President Joe Biden has been president for more than month now. His worst scandal so far seems to be that his dog is somehow not presidential. But at least he can’t salute anyone while holding his dog.
While it’s a relief to not have to think about failed businessman and dictator wannabe Donald Trump every single damn waking moment, we still need to talk about him: how can we repair the damage he caused and prevent him or anyone else from destroying our democracy?
In a column for The Atlantic, Jonathan Rauch identifies five ways Trump has damaged the Constitution (I read the column on MSN). The article is titled “The 5 Trump Amendments to the Constitution,” which made me think it’s about the five amendments the Constitution needs to repel another overthrow attempt.
That’s not what Rauch meant, but I do think he wants us to think about that. In a sense, Trump, with the help of his enablers in Congress, has informally amended the Constitution, and those changes will have disastrous consequences if they’re not formally and officially prohibited.
Amendment 1. No president shall be removed from office for treason, bribery, or any other crime or misdemeanor, no matter how high, should a partisan minority of the Senate choose to protect him.
The Founding Fathers seem to have been more concerned with a simple majority making a hasty decision than they were with the possibility that an American political party could descend from noble beginnings to crazed treason death cult, and protect an obvious criminal from any consequence for any of his many crimes.
The impeachment mechanism was intended to be a check on presidential misbehavior; instead, post-Trump, it is now more like a partisan permission slip, allowing presidents to do as they please provided they keep their party in line. In other words, from now on, presidents should assume that the way to hold on to power is to stay not on the right side of the law but on the right side of their party. To put it mildly, that is not what the Founders intended.
A formal amendment to require witnesses in the Senate trial and clarify that former officials can tried by the Senate for disqualification would be a good start, in my non-expert opinion.
Amendment 2. Congressional oversight shall be optional. No congressional subpoena or demand for testimony or documents shall bind a president who chooses to ignore it.
Shouldn’t Trump have been impeached for that? Maybe. But we already know how that would have turned out…
Amendment 3. Congressional appropriations shall be suggestions. The president may choose whether or not to comply with congressional spending laws, and Congress shall have no recourse should a president declare that his own priorities supersede Congress’s instructions.
This of course refers to Trump’s dumb border wall, more a monument to racism than an actual obstacle to all the “not the best people” Mexico supposedly sends us (we need to apologize for Ted Cruz, by the way). Congress did give Trump $1.4 billion for the dumb wall. Too much as it was, but Trump wanted $5.7, so he stole from our troops and their families.

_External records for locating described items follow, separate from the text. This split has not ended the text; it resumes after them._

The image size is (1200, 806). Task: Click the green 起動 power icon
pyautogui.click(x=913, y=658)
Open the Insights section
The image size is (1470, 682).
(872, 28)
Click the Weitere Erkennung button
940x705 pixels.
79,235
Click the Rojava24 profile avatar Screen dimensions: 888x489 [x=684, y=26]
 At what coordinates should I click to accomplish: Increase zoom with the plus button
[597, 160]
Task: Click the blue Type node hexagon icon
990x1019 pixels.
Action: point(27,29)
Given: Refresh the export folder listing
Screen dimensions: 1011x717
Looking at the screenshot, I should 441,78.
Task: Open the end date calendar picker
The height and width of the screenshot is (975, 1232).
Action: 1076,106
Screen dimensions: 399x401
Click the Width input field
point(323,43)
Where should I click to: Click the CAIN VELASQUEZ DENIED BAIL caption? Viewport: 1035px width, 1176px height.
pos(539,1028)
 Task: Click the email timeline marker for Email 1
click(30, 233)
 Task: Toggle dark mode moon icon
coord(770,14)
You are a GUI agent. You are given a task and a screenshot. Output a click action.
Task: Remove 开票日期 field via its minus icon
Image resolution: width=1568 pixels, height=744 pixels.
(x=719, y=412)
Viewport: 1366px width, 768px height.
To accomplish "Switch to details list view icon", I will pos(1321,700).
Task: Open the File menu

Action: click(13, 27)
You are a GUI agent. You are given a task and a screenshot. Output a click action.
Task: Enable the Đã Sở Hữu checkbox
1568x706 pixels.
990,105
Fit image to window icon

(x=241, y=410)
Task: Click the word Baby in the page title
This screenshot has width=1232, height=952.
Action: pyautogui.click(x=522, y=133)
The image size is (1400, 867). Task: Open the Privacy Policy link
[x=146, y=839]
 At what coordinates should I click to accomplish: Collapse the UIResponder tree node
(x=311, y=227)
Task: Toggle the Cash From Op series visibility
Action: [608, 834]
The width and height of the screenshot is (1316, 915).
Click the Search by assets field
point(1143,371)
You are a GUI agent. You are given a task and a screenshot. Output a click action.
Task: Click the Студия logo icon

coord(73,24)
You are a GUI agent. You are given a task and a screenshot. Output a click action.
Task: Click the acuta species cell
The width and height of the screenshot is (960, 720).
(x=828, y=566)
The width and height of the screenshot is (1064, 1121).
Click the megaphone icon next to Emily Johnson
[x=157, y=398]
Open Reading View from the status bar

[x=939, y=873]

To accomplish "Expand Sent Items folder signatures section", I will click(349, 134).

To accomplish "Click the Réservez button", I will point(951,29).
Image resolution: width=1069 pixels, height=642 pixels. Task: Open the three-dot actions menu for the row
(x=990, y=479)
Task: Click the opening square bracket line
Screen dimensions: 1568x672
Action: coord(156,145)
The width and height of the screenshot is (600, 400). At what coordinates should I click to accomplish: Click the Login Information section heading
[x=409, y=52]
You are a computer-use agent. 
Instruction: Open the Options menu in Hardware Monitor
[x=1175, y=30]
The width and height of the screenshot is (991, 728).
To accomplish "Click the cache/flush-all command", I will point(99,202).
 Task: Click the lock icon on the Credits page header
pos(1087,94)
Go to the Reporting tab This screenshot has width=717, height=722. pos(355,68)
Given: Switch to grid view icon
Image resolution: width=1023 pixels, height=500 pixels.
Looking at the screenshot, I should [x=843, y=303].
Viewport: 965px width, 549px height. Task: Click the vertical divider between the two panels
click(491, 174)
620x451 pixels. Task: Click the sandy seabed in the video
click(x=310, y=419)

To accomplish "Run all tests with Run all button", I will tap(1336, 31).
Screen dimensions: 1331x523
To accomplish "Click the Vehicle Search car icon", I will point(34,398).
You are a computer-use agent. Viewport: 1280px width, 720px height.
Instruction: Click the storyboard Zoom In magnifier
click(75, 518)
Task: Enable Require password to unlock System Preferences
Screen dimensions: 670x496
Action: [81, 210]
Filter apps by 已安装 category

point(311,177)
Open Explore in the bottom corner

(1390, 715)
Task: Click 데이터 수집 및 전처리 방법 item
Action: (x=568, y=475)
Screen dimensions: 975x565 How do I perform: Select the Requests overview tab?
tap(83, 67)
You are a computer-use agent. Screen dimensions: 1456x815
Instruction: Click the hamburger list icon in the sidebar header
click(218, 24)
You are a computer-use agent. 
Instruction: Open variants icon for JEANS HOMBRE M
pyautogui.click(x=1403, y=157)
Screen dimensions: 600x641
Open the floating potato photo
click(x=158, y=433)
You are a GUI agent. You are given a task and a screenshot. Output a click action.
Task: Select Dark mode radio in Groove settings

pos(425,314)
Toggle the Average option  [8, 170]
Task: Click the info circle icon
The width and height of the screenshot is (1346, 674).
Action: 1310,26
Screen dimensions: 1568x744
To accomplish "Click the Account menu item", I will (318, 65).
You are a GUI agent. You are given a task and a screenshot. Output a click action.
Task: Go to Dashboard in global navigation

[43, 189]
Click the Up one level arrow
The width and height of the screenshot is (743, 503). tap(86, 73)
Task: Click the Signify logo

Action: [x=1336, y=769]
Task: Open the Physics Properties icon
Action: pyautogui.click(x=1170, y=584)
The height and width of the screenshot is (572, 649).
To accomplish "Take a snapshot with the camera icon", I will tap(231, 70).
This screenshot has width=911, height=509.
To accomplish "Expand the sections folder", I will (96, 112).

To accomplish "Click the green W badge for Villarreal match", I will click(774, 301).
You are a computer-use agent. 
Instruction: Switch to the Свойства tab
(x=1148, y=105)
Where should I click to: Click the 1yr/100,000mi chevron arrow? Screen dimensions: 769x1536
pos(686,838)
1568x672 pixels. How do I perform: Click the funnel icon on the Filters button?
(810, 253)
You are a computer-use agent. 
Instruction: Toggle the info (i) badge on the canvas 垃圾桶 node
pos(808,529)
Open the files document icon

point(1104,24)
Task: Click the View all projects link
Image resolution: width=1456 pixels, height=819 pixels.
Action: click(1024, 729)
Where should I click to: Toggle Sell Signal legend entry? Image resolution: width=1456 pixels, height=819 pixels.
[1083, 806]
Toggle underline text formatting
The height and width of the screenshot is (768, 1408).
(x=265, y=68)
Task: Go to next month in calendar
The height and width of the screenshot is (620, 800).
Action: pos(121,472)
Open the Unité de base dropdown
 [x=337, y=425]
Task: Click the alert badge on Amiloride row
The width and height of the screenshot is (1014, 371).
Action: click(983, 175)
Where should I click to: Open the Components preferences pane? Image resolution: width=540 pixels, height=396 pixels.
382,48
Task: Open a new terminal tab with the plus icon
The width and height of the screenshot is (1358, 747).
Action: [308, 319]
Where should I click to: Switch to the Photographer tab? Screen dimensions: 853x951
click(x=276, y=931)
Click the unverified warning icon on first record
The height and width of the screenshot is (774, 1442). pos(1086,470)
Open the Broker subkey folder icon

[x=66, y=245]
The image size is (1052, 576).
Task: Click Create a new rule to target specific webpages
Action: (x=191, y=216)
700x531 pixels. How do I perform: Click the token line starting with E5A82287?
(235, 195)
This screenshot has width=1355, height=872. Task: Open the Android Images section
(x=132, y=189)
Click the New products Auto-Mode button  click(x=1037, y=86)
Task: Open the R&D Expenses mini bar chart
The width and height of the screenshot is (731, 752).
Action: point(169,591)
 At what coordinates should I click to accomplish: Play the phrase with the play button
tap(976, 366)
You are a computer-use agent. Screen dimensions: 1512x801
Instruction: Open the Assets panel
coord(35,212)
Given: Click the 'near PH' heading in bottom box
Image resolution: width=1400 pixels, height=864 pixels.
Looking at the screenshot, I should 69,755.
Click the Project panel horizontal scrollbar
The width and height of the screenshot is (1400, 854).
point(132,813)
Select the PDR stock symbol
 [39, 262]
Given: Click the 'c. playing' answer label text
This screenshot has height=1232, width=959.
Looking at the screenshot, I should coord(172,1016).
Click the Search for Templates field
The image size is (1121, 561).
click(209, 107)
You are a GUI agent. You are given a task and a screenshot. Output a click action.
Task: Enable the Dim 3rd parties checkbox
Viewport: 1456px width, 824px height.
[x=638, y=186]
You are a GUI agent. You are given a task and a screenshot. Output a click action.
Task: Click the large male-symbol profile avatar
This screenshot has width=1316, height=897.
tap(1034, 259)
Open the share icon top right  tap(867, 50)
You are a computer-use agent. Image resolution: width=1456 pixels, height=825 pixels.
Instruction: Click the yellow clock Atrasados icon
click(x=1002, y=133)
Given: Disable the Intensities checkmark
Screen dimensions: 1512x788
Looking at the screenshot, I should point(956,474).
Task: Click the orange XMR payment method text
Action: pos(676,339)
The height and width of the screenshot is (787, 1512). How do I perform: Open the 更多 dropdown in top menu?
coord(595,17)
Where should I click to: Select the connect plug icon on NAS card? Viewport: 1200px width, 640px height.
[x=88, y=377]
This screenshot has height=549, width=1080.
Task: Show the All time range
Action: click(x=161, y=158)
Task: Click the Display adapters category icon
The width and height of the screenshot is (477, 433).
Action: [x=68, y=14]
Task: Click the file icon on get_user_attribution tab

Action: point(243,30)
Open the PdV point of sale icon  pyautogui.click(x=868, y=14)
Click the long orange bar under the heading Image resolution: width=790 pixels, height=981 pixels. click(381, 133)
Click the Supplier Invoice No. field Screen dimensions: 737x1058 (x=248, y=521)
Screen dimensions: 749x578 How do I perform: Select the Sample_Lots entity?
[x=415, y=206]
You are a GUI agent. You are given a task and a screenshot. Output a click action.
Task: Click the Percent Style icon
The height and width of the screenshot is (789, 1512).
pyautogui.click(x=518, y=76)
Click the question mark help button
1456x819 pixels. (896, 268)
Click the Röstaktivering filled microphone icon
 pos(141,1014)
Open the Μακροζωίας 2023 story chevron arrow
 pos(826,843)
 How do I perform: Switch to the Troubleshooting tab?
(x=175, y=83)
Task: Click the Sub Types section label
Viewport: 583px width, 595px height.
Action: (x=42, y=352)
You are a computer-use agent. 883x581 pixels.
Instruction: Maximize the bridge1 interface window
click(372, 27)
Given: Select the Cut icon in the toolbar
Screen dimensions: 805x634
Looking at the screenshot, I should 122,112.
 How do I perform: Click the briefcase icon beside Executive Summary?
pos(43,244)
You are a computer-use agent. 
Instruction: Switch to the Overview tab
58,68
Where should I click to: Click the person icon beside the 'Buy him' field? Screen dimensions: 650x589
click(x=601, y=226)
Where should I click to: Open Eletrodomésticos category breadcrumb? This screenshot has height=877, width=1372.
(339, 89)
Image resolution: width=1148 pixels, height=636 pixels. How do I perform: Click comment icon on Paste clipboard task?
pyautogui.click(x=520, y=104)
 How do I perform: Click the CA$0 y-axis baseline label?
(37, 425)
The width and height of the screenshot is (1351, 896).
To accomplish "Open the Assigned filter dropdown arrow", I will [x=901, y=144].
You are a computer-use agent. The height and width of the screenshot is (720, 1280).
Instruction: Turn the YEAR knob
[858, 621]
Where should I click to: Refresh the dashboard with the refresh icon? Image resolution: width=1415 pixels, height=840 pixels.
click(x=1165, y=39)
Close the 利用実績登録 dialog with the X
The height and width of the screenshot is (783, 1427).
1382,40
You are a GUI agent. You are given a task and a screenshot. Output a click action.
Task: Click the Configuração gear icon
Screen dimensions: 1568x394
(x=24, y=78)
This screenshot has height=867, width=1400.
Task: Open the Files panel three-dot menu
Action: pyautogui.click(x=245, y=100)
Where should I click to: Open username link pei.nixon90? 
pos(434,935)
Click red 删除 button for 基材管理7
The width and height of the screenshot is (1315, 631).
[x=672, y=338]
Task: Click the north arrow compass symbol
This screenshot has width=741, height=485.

Amendment 4. The president shall have authority to make appointments as he sees fit, without the advice and consent of the Senate, provided he deems his appointees to be acting, temporary, or otherwise exempt from the ordinary confirmation process.
There has already been a law designed to prevent this very thing, the Federal Vacancies Reform Act of 1998, but unfortunately that law is full of loopholes.
Amendment 5. The president shall have unconstrained authority to dangle and issue pardons for the purpose of obstructing justice, tampering with witnesses, and forestalling investigations.
Rauch explains that presidents up to President Barack Obama had underused their power to pardon, even in cases with blatant miscarriages of justice. Despite underuse of the pardon power, there had been suspicious pardons, like the elder President Bush pardoning the Iran-Contra felons. And then Trump came along.
Characteristically, he managed to make both problems worse. [Trump] used pardons more sparingly than any modern president except the two Bushes, granting only 2 percent of clemency requests, versus more than a third under Nixon, who was no slouch on law and order. More striking, though, was the way Trump used the pardon power: corruptly.
At least Trump didn’t try to pardon himself. Though maybe that should still be clarified, that presidents can’t pardon themselves.
I think it would be more important to formalize the pardon vetting process, requiring a showing of altruism that’s easier to satisfy in death penalty cases. I do think the death penalty should be abolished, but that’s a separate issue.
Of course formal amendments are very difficult. The 27th Amendment took more than two centuries to be ratified. Which is why the efforts to abolish the Electoral College have instead focused on an inter-state agreement to turn the Electoral College into a mere formality. An amendment to actually delete that antiquated institution from the Constitution would certainly take more than two centuries to get ratified.
Meanwhile, on a parallel Earth, U. S. President Hillary Clinton (D) was impeached in her first term for some nonsense reason or other, and Senator Lindsey Graham (R-South Carolina) still somehow wound up proving himself a hypocrite on the topic of impeachment; he’s awful in every parallel Earth.